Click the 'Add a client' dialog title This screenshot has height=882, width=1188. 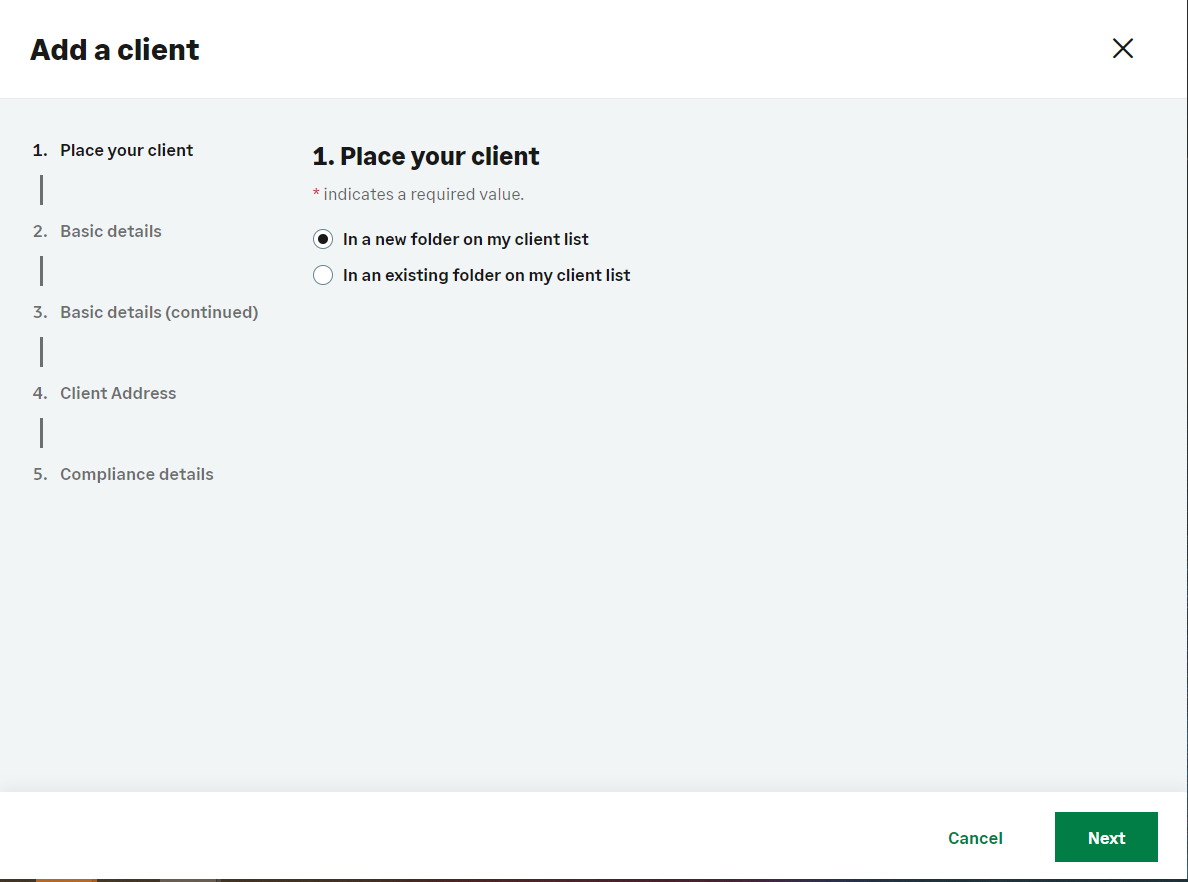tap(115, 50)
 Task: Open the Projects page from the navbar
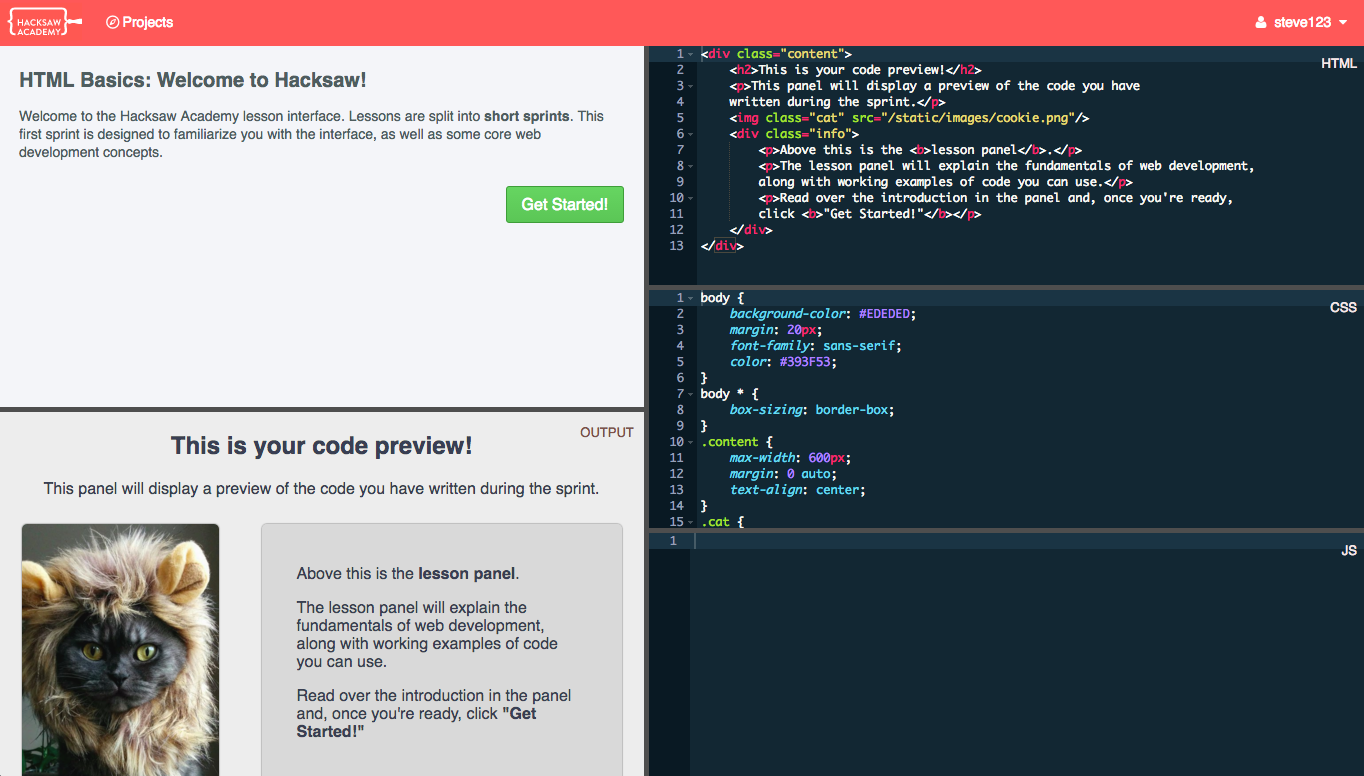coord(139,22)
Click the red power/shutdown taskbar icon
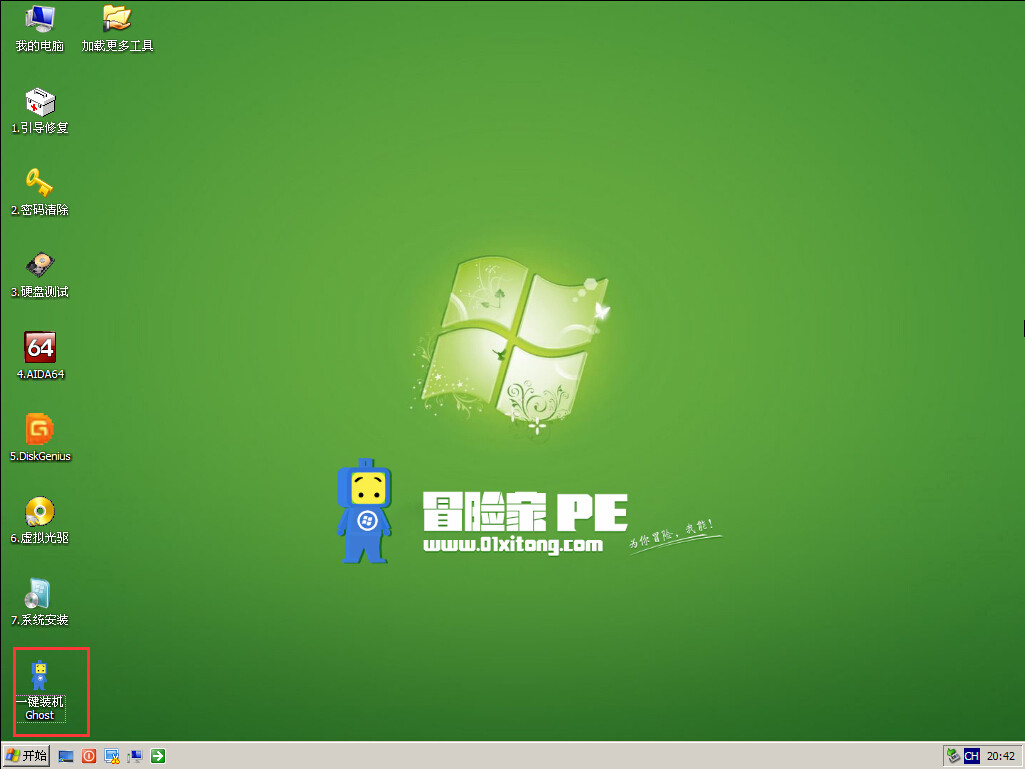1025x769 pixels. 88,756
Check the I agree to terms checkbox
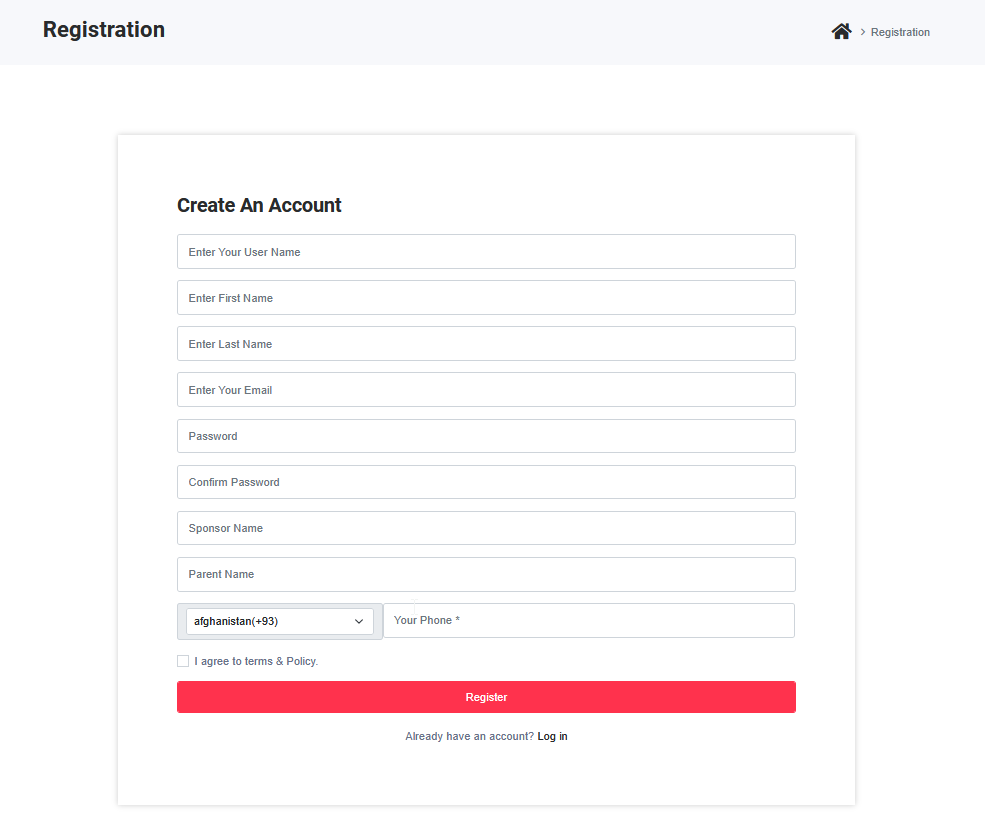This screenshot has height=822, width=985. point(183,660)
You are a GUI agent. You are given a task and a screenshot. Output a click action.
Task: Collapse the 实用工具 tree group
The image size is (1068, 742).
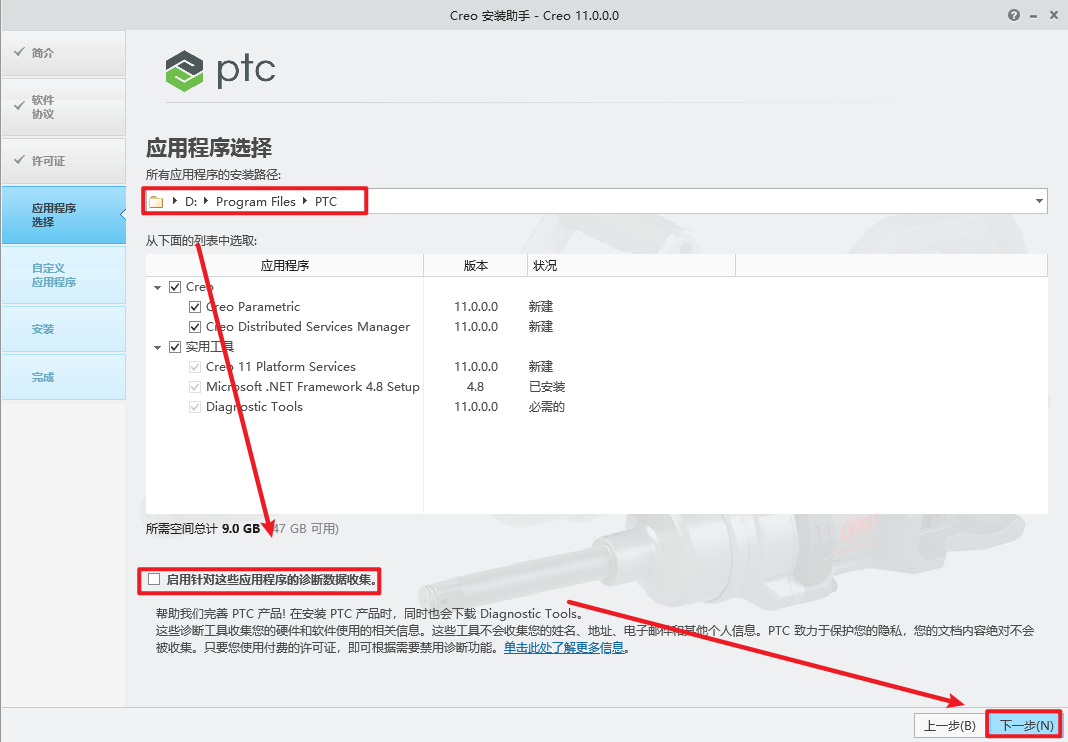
--*--
▸ **Request**: Retype the lines without changes, beginning at the line that contains "Task: Open the Projects page from the navbar" and continuing through the end of the records. Leave the pictures out of your answer.

▸ **Task response**:
 Task: Open the Projects page from the navbar
coord(139,22)
Click the red power/shutdown taskbar icon
1025x769 pixels. 88,756
Check the I agree to terms checkbox
This screenshot has height=822, width=985. point(183,660)
You are a GUI agent. You are given a task and a screenshot. Output a click action.
Task: Collapse the 实用工具 tree group
The image size is (1068, 742).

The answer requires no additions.